Their first observation is that simply turning in early rarely does the job. Lenaert attributes this to sleep pressure, the drive to sleep that builds up over the course of an ordinary day. When that pressure is too low, you either lie awake or wake sooner than you meant to, although waking early happens to be useful this time. The recent heat does not help matters. Talamini advises against staying up the whole night, since the body spends the next day in a mild inflammatory state and holds its temperature less reliably. Younger people cope better because they carry more of an energy buffer, but she is clear that the practice is unhealthy for anyone.

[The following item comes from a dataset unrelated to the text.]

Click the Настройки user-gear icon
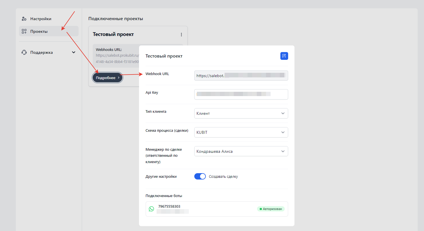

Both experts still see room to manage the night sensibly. Lenaert recommends shifting your wind-down routine earlier, since sleep responds strongly to habit and familiar cues. Talamini suggests that people who fall asleep easily go to bed sooner and then wake themselves on purpose, ideally about half an hour before kickoff, sitting upright with the lights on so they are not pushing through the game half conscious. Once it is over, the better move is to go back to bed and steer clear of caffeine, alcohol, and heavy food, which keeps the rhythm closer to normal. If the match stretches into extra time or penalties and finishes near 6:00, neither expects many people to fall asleep again. Their parting advice is not to wrestle with it. If sleep will not come, get up calmly, do something relaxing, and let it return on its own.

Takeaways

Going to bed early on its own tends to fail, because the sleep pressure that lets you drop off has not had a full day to accumulate. Both experts discourage a complete all-nighter, since it leaves the body mildly inflamed and worse at regulating temperature, and that cost applies even to people who think they tolerate it well.

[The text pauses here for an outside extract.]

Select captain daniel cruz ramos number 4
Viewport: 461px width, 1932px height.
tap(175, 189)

For those who sleep easily, the workable plan is to turn in earlier and set an alarm for roughly thirty minutes before kickoff, then sit up with the lights on so you are genuinely awake for the match. Afterward, returning to bed and avoiding caffeine, alcohol, and heavy food protects the following night, whereas sleeping in very late tends to disturb it.

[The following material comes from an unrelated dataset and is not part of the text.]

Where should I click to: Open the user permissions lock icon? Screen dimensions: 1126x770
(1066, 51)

If sleep refuses to arrive, the advice is to stop fighting it: get out of bed, do something quiet, and wait for it to come back rather than lying there frustrated. A nap later in the day is fine as a backup, provided you keep it under two hours so you do not strip away the pressure you need for the next night. Night owls and older adults are the most likely to struggle, so anyone with the option might reasonably take the day off.